*List of tasks*.
1. From the Ask the Maester article on King's Landing below, list the earlier deeds of Daenerys that the writer contrasts with her destruction of the city.
2. Continue the Ask the Maester article on the history of King's Landing, picking up after its last sentence, "His power grew."

*Selected extract*.
Ask the Maester: The History and Destruction of King’s Landing
The largest city in Westeros has been razed, and thousands have died with it. Is Daenerys more like Maegor the Cruel than Aerys the Mad King?
A wise lawyer once said, “You either die a hero, or live long enough to see yourself become the villain.” Daenerys Targaryen has lived quite a life. After a series of setbacks, disappointments, and personal tragedies, Dany, with some foreshadowing but very little in the way of actual setup and character development, has become the Mad Queen. The same woman who defended the Lhazareen, ordered her Unsullied not to harm women and children, and chained her own dragons when they killed a young girl, destroyed King’s Landing after the city surrendered. It is one of the most violent scenes in Game of Thrones history. Which, it needs not be said, but I’m going to say it anyway, is quite a feat. Harvey Dent, you were right.
Now on to your questions.
Joshua asks: “What’s the layout/geography of King’s Landing? I felt the director did a good job of keeping us oriented, but other than the Red Keep can you tell/show us where the Sept and Dragonpit were? Also, what’s the history of the building of the city?”
When Aegon Targaryen and his sister-wives Visenya and Rhaenys, their dragons, and a small force of fighting men made landfall on the northern bank of the Blackwater Rush near a small fishing village, there was no way to know that a great capital city would one day stand there. The three hills that rose above the place were dotted with the ruins of fortifications built by numerous kingdoms, but the area, despite being at the center of a dispute between Storm’s End and King Harren the Black, was undefended.
Aegon had a log-and-dirt fort built on the tallest of the three hills, now known as Aegon’s High Hill. The Aegonfort became the first symbol of Aegon’s power on the continent, the seat of his government. It was there that the Conqueror received the submissions of the first lords whom his forces had defeated. They knelt and laid their swords at Aegon’s feet. Aegon allowed these lords to keep their castles and their titles. His power grew.

*Stored data*.
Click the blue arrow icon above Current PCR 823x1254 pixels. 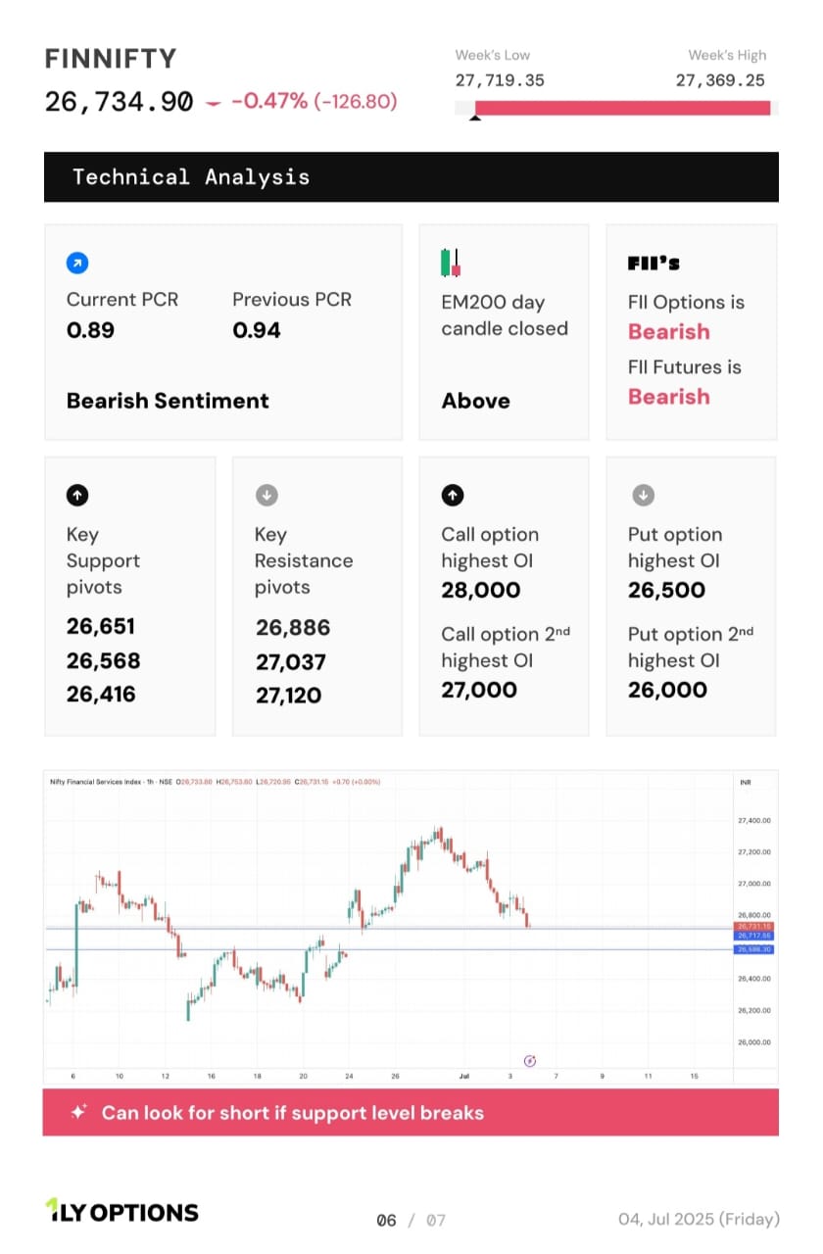pyautogui.click(x=77, y=264)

*Answers for the tasks*.
1.
- She defended the Lhazareen.
- She ordered her Unsullied not to harm women and children.
- She chained her own dragons when they killed a young girl.

2.
Two years after his invasion, Aegon, now King of Westeros, had largely succeeded. King Argilac the Arrogant of the Stormlands was defeated in single combat by Orys Baratheon, who was believed to be Aegon’s bastard brother and became the founder of House Baratheon. King Harren the Black of the Iron Islands and the Riverlands and King Mern of the Reach had their lines ended at the Field of Fire. House Greyjoy, House Tully, and House Tyrell, respectively, were raised in their places. King Loren Lannister survived the Field of Fire and submitted to Targaryen rule. Queen Regent Sharra Arryn of the Vale peacefully surrendered to Visenya Targaryen. And King Torrhen Stark, seeing the power of the Targaryen dragons, knelt rather than lead his army to their doom. Only the Prince of Dorne remained unbowed, unbent, and unbroken.
But power, as Varys once told us, is a trick, a shadow on a wall that resides where men believe it resides. A great king requires symbols that embody his greatness. Many expected Aegon to relocate to a grand and history-laden location like Oldtown or Dragonstone, so rich in Targaryen lore, where the King spent roughly half the year, and establish a capital. Instead, Aegon proclaimed that King’s Landing would be his seat of power.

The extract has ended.